Renfermer le volume dans un meuble après chaque lecture.

Ces soins sont prescrits dans l'intérêt de la bibliothèque et de tous les lecteurs. On ne doute pas que chacun d'eux n'ait à coeur de les observer. 



Vu l'état actuel du livre, cette confiance aveugle dans le lecteur aura été trahie ! Quel dommage !! Mais ces recommandations faites il y a plus de 140 ans étant toujours et complètement d'actualité aujourd'hui, prenez en bonne note, lecteurs !... ainsi vos livres demeureront pour très longtemps dans un bel état de conservation, voire même à l'état neuf si vous y faites attention jusqu'à l'excès (ce qui n'est jamais trop pour un livre !). 

(1) À noter dans ce volume, une étude très intéressante de L. Louis-Lande intitulée Les cagots et leurs congénères.

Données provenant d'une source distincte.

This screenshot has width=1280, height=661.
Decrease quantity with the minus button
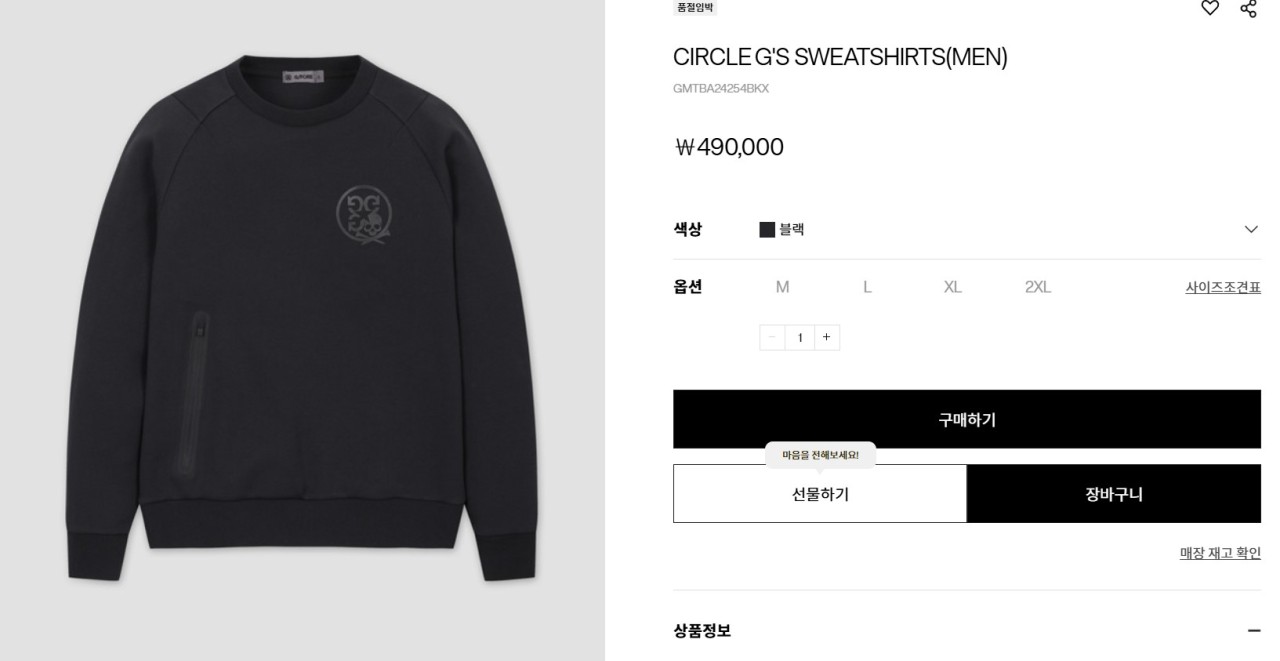pos(772,338)
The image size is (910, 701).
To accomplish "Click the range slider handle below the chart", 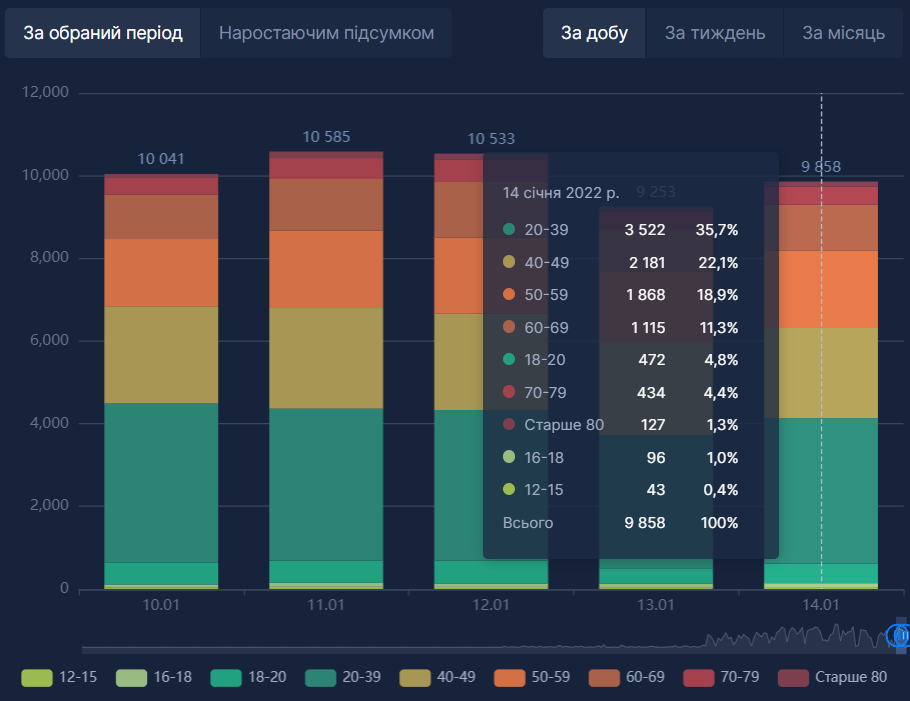I will pos(898,636).
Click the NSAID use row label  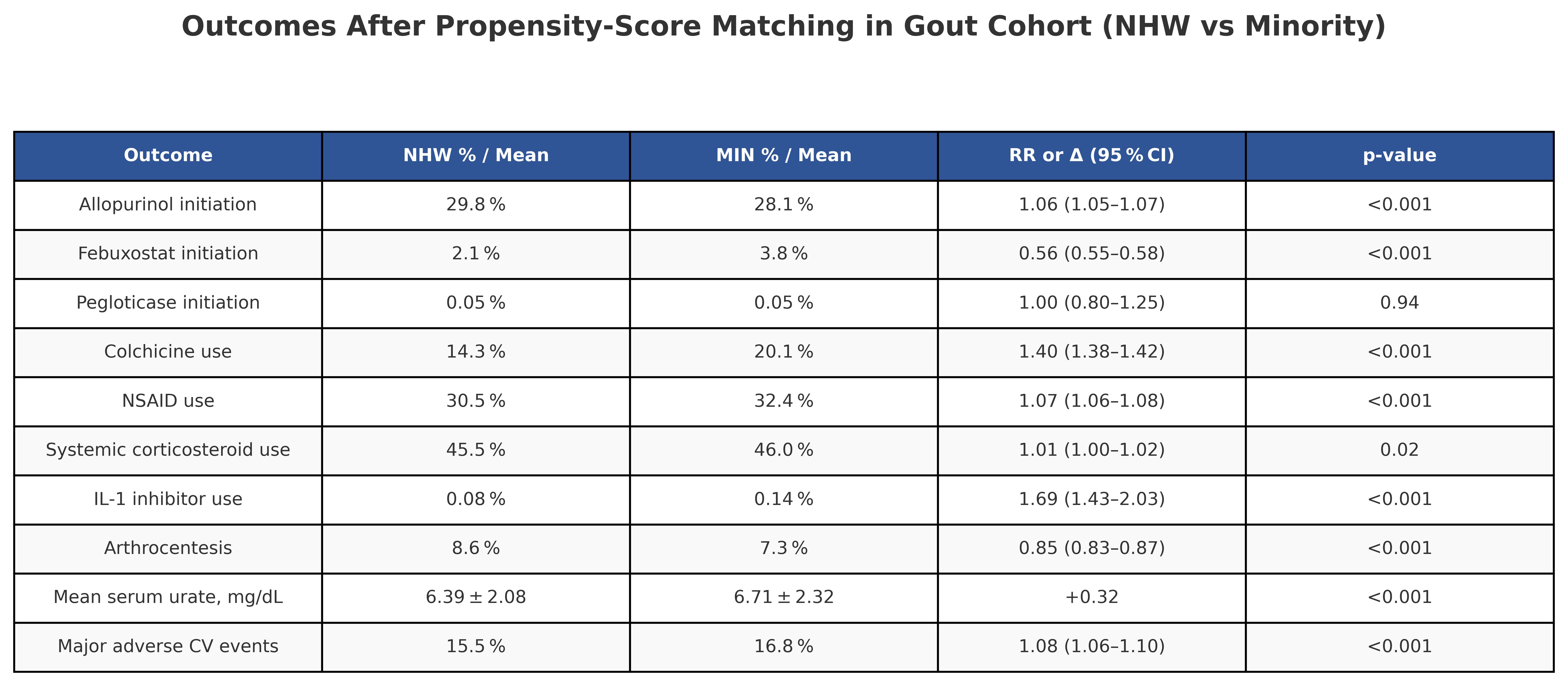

Les cagots étaient, je le rappelle, une classe de la population que l'on accusait de tous les maux. Ils ont ainsi été relégués à l'écart durant des siècles, ne s'asseyant pas aux mêmes bancs que le reste de la population dans l'église - et n'y entrant pas par la même porte -, vivant dans des lieux leur étant exclusivement réservés avec interdiction de se mêler aux autres, n'étant autorisés à pratiquer que des métiers précis, etc. À tel point que parfois, dans certaines villes ou villages, les baptêmes des nouveaux-nés chez les cagots étaient inscrits à la fin du registre et à l'envers, pour ne pas les mêler au registre des baptêmes du reste de la population.